Летом 1881 года он снова заболел, уехал лечиться кумысом в Самарские степи и старался наладить там свое неклеившееся хозяйство. Его мучала мысль, что он бросил все заботы о семье и о делах на Софью Андреевну: она дохаживала последние месяцы беременности и должна была готовиться к предстоящему осенью переезду семьи в Москву. Этот переезд давно был решен. Старший сын поступал в университет; пришла пора вывозить дочь в свет. С переменою взглядов Толстому тяжело было думать о предстоящей ломке деревенской жизни в направлении, которое он считал вредным. По-видимому, на этой почве происходили длительные пререкания. Но, пожив в Самаре, вдали от семейных разногласий, он «уже иначе стал смотреть на московское житье», он даже «поверил в него». Он видел кругом людей «севших на землю» и пытавшихся жить трудами рук своих. И что же?
«Ничто не может доказать яснее невозможности жизни по идеалу… Люди они прекрасные, всеми силами, всей энергией стремятся к хорошей, справедливой жизни, а жизнь и семья стремятся в свою сторону, и выходит среднее. Со стороны мне видно, как это среднее, хотя и хорошо, как далеко от их цели. То же переносишь на себя и научаешься довольствоваться средним. То же среднее в молоканстве, то же среднее в народной жизни, особенно здесь…»

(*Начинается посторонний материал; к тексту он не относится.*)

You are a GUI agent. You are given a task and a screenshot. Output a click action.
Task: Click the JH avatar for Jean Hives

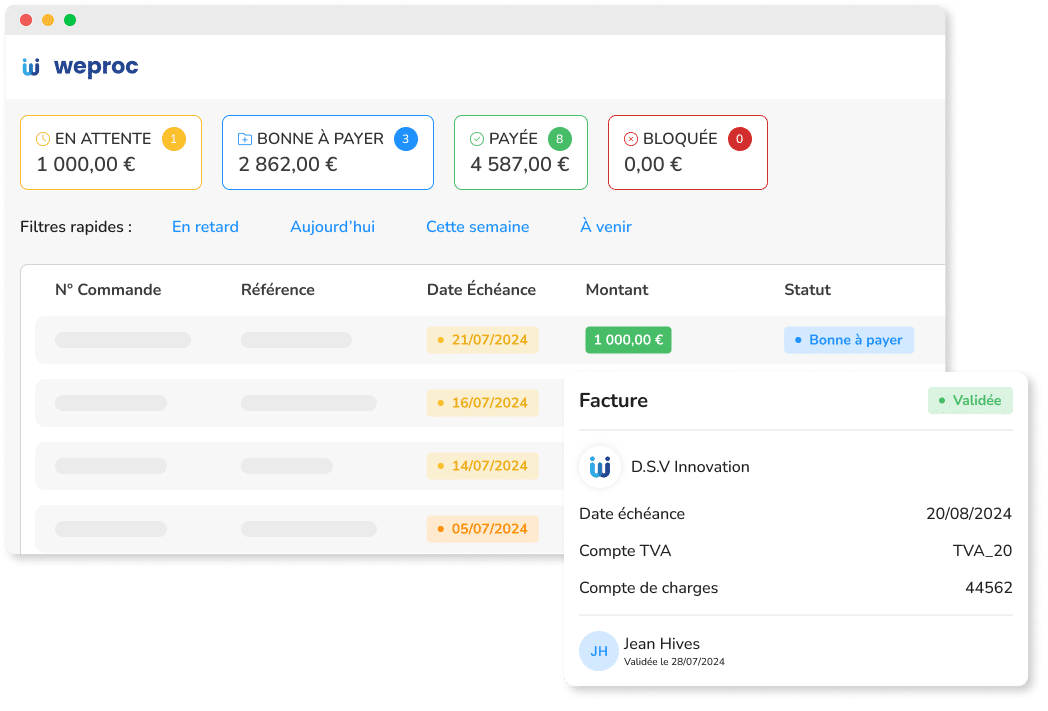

Почти в каждом письме он каялся, что плохо помогал жене в ее обширных заботах, обещался вернуться к ней «паинькой» в ее смысле. Он писал: «Я все то же думаю и чувствую, но я излечился от заблуждения, что другие люди должны смотреть на все, как я. Я много перед тобою виноват, душенька. Бессознательно, невольно был виноват, ты знаешь это, но виноват. Оправдание мое в том, что для того, чтобы работать с таким напряжением, с каким я работал, и сделать что-нибудь, надо забыть все. И я слишком забывал о тебе, и каюсь. Ради Бога и любви нашей, береги себя. Откладывай больше до моего приезда; я все сделаю с радостью, и сделаю недурно, потому что буду стараться…»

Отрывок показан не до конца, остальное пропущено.